# Exercise directions:
In the researcher profile of Mattias Jakobsson, what subject did he start studying at university after losing interest in biology for a while?

# Page excerpt:
• • •

Researcher Profile: Mattias Jakobsson
The last few years’ technology advancements in genetics allow Mattias Jakobsson to analyse DNA from several thousand year old human bones. Photo: Mikael Wallerstedt
Climbing the human family tree
He could have become a professional mountaineer but instead chose to devote himself to research on genetic changes that have been of great importance to human evolution. Mattias Jakobsson was recently appointed professor of genetics.
Mattias Jakobsson has a clear memory from his childhood. He cannot read yet, but even so he is leafing through different books at home. One of the books especially caught his attention.
‘It had an image of a fossil from an Australopithecus. I remember thinking it was so cool.’
At 39 years’ age, Mattias Jakobsson is leading a group of researchers at Uppsala University and has already been published several times in prestigious journals such as Science, Nature and PNAS. Together with his colleagues, Mattias Jakobsson has among other things shown how agriculture spread through Europe during the Stone age, and contributed to new knowledge about one of the very earliest branches of the human family tree.
Mattias Jakobsson has an interest in history and was early on also focused on biology, a subject that he came to lose interest in for a period of time. Instead he started studying mathematics at the university.
’But what was I going to use the mathematics for? Genetics turned out to be the natural connection between biology and mathematics, with its logical laws.’
The technologic advancements in genetics during the last few years have allowed Mattias Jakobsson and his colleagues to analyse large amounts of DNA, sometimes even DNA from several thousand year old human bones.
‘Only ten years ago you looked at perhaps a hundred genetic markers. There has been an enormous change in the amounts of data we can generate. Now we can analyse millions of markers and we have completely different tools to investigate evolutionary and genetic hypotheses.’
One of Mattias Jakobsson’s projects focuses on investigating which regions of the genome that changed dramatically at the time of the modern human’s origin. The central question is which genetic changes were determinant for the evolution of the human as she is today.
The research group’s work happens both in the lab and in front of the computer. One of Mattias Jakobsson’s favourite parts of the research process is the initiation of a study. When he is out meeting other researchers, laying pieces of the puzzle and together with colleagues arriving at the which questions the group needs to find the answer to.

• • •

# Dataset:
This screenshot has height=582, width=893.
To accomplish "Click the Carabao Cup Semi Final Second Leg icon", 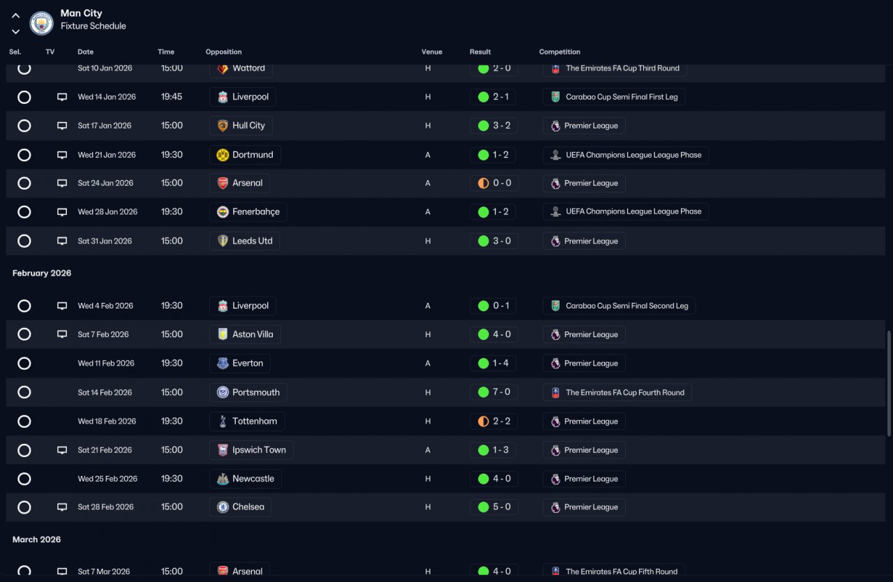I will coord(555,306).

• • •

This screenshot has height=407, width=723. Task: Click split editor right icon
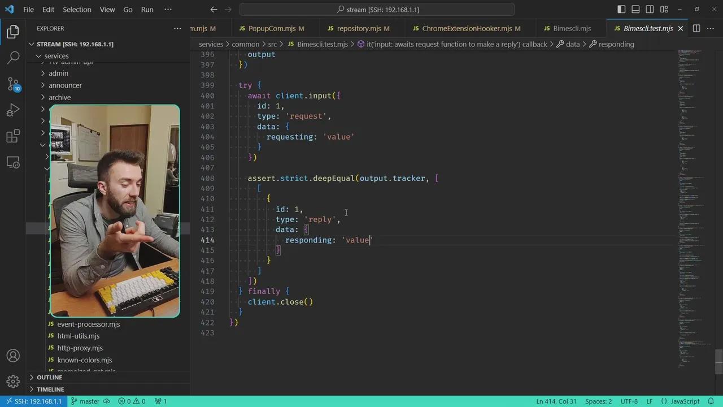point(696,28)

• • •

# Answer for the task:
Mathematics.